Hoy, primer día del Estado de
Alarma, veo la vida desde mi ventana. Todo está igual, pero todo parece distinto.
El paisaje sigue siendo imperturbable con sus edificios y el gran campo, que se
extiende a lo lejos con sus palmeras, cipreses y el recuerdo de lo que hace
años fueron huertos de naranjos; la calle, los coches aparcados y los árboles que
la flanquean. Nada ha cambiado a simple vista. Sin embargo, el recuerdo de
aquella famosa bomba de neutrones, de la que se habló tanto hace años, me asalta.
Es como si en algún lugar desconocido hubiera explosionado y todo vestigio de
vida desaparecido de la faz de la tierra, quedando solo en pie nuestra obra.

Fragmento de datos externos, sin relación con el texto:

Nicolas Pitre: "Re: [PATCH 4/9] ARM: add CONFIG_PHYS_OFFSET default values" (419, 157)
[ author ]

Miro la calle y me parece estar
en una realidad virtual, en un Matrix que se ha revelado sin previo aviso, para
decirnos que, a pesar de lo que podamos creer, todo es mentira, que en realidad
no existimos, sino que somos una construcción logarítmica, que nos da la
apariencia de lo que queremos ser.
Con las calles carentes de vida,
desde mi ventana siento un vacío, una especie de temor a lo desconocido, una ausencia
que me deja ensimismado, por otro lado, en la poética de la nada, en ese silencio
perturbador al que no estamos acostumbrados, que nos fascina y nos aterra a la
vez, igual que los cuentos de H.P. Lovecraft, aquellos Mitos de Cthulhu, en los
que sentimos el miedo atávico a lo ignoto,
pero que no podíamos dejar de leer.
Confinados en casa, perdidos entre
los rincones del paisaje más reconocible que habitamos, de repente descubrimos
que no estamos solos. En la calle vacía, carente de vida, empiezan a sonar
aplausos, sonidos reconocibles, incluso música. Los balcones se llenan de gente
y una enorme algarabía se levanta sobre el silencio. Entonces comprendo, que la
aislamiento no deja de ser una construcción mental, que seguimos estando todos
ahí, a pesar de que un virus nos esté bajando los humos de sociedad opulenta e
individualizada. Hay esperanza desde mi ventana.